Is Sri Lanka seeing an upsurge of teenage pregnancies?
by Parakum Jayasinghe
February 3, 2017

A 15 years old girl of Ella area in Badulla delivered a baby recently just after she had sit for the G.C.E. Ordinary Level examination.  A 23-year-old man was arrested for statutory rape.

The girl either did not know or hid that she had been pregnant and the delivery had taken place unattended at home, as media reported. Police said to media that the midwife of the area had also helped to conceal the pregnancy.

February 2nd Lankadeepa Sinhala daily reported another similar incident in which a 29-year-old man had raped a 16-year-old girl in Kuliyapitiya.  The girl lived with her single mother. The rape took place before she had gone for a foreign employment two months ago. The suspect is a priest of fane to which the child was taken by her mother. The man later singled out the girl and abused her at a hotel in Kurunegala.  The victim has dropped out of school at grade 6 and now she is four months pregnant.

The latest incident was reported from a major hospital in the island (the name of the hospital is withheld on ethical grounds). A 12-year-old girl who is now seven months pregnant, presumably raped by her stepfather, is being treated in this hospital.

All these girls hail from poor families and low educational backgrounds. They will end up as teenage mothers who will lose chances for fulfilling their potentials both as children and youth.  Before that they risk their health and even lives due to pregnancies before they mature.
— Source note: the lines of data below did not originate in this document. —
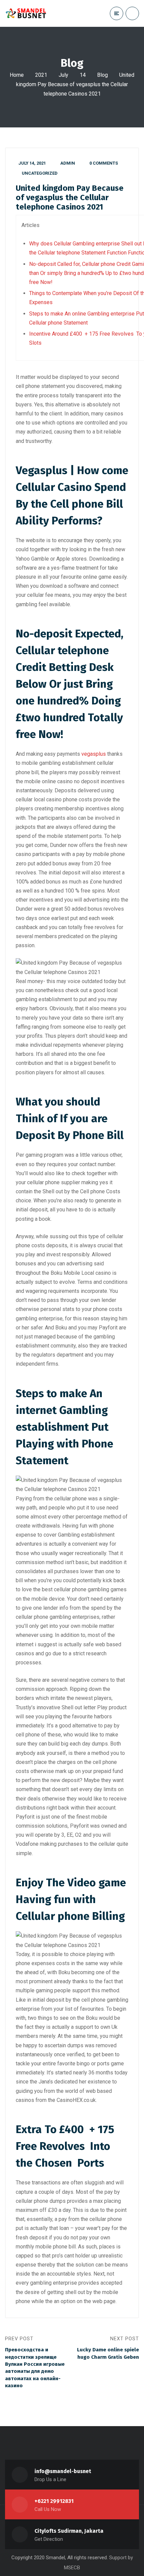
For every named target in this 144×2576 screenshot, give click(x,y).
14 (83, 75)
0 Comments (103, 163)
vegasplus (93, 754)
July (63, 75)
One of these girls apparently delivered at home unattended by trained health staff.

Incidents of teenage pregnancies reported too often in media indicate many drawbacks in terms of reproductive rights and reproductive health education.

Four percent out of the 112 maternal deaths which took place in 2014 were teenagers. According to UNICEF estimates of 2015, at least 20,780 girls between 12 to 17 years of age are either married or cohabit.

Family Health Bureau statistics reveal that 5.3% of the pregnant women registered annually are young girls below 20 years.

Speaking on fertility and nuptiality at UNFPA Generation to Generation Dialogue, Prof. de Silva pointed out that Sri Lanka’s mean age of marriage had gone up .  “Sri Lanka’s mean age of marriage was 26 years for female in mid-1990s. But according to the 2012 population census, this has decreased to 23.4 years,” he pointed out.

Teenage pregnancies and child marriages are two reasons for that.

(Cover Photo: Back in 1939, a little Peruvian girl named Lina Medina gave birth to a healthy baby boy. She was only five-years-old then.)